Silvia Romano e il bisogno di silenzio

1929. Patti lateranensi. Il Regno d’Italia e la Santa Sede sottoscrivono questi accordi per regolare i rapporti tra Stato e Chiesa. Quel che accadde nel ’29, fu solo una tappa di un lungo percorso che, progressivamente, dall’editto di Costantino nel 313, cercò di definire lo spazio dedicato alla religione cristiana cattolica su suolo italico. Questo incipit per dire che dall’arrivo di Silvia Romano ad oggi si sono sentite tante critiche circa il suo posizionamento religioso. Se ne sono sentite davvero troppe e, tralasciando questioni economiche e geopolitiche, che poco ci competono, mi hanno portato però a riflettere sulla superiore civiltà che si riconosce, da parte degli italiani, al cattolicesimo. Sembra come se, tra le tre religioni del libro, la “nostra” fosse quella più contemporanea e liberale.

Ho da poco visto una serie tv su Netflix, Shtisel, sulla comunità ebraica ortodossa, ambientata a Gerusalemme. Tutta la serie tv girata in modo da trasmettere al proprio spettatore lo spirito di sottomissione alla volontà altrui, in particolar modo a quella divina, e concentrata sulla caratteristica della pazienza che il popolo di Jahweh ha dovuto sopportare per la liberazione dalla propria schiavitù in Egitto. Serie tv un po’ stereotipata, come molte delle serie tv.

Mi è venuta poi in mente la comunità Amish, cristiani protestanti, che non credono nel progresso e vivono ancora come se fossero alla fine del XIX secolo. Gli esempi potrebbero continuare…. Non voglio scendere in diatribe religiose di cui conosco spesso solo la superficie, ma quello che mi da’ fastidio è sentir definire retrogade e maschiliste delle religioni che non si basano su principi troppo differenti da quello che troviamo scritto nella “nostra” bibbia.

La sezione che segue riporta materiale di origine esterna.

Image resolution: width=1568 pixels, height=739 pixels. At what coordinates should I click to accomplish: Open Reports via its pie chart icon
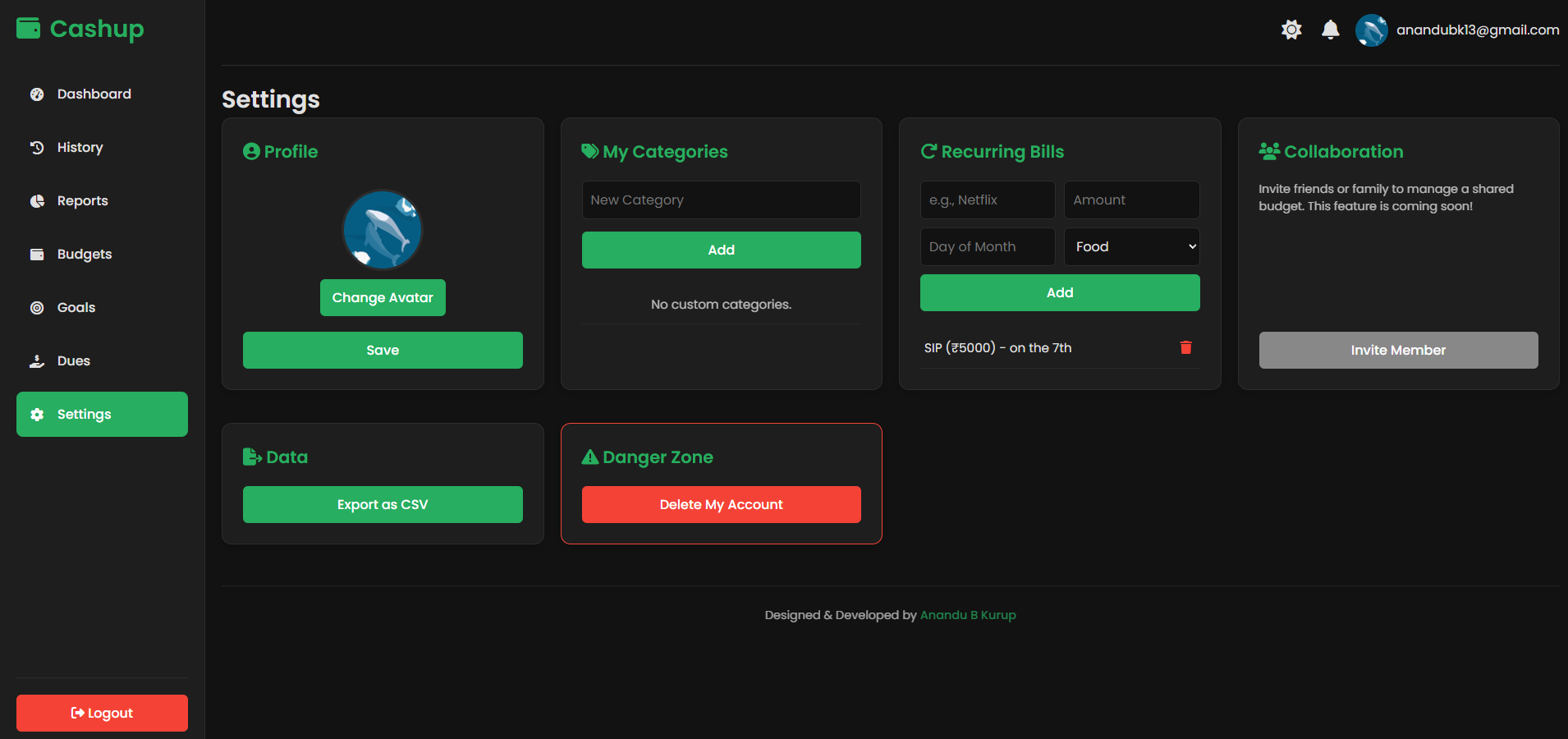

La fortuna che abbiamo in Europa, se così si può definire, è che nella storia del nostro continente, accanto allo sviluppo dello studio delle dottrine religiose si è affiancato quello del diritto (nato a Roma). Percorso che per certi versi non si è sviluppato negli stati che afferiscono alle altre religioni del libro. L’unica differenza è che in molti dei paesi islamici il corano corrisponde alla legge, mentre da noi non è reato se il venerdì di quaresima si mangia la carne.

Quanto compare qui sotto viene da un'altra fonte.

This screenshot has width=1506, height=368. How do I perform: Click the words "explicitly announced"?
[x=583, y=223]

Non è la religione il problema, ma l’assenza di stato di diritto, o la coincidenza di esso con i precetti sacri. Quindi per favore basta dire che Silvia Romano è islamica e che con questo atto avrebbe tradito il suo Paese. Qui vige lo stato di diritto e la nostra costituzione difende anche il diritto di culto, di credere in quel che si vuole. Non voglio scendere in particolari moralismi o nella citazione di filosofie islamiche femministe, ma diamo a Silvia il suo spazio per riprendersi da un’esperienza a noi inimmaginabile e lasciamole la libertà di aver superato quel che ha passato con gli strumenti che ha ritenuto più opportuni per la sua lotta.

Tutto il resto è rumore che non permette di sentire il suo legittimo desiderio di silenzio.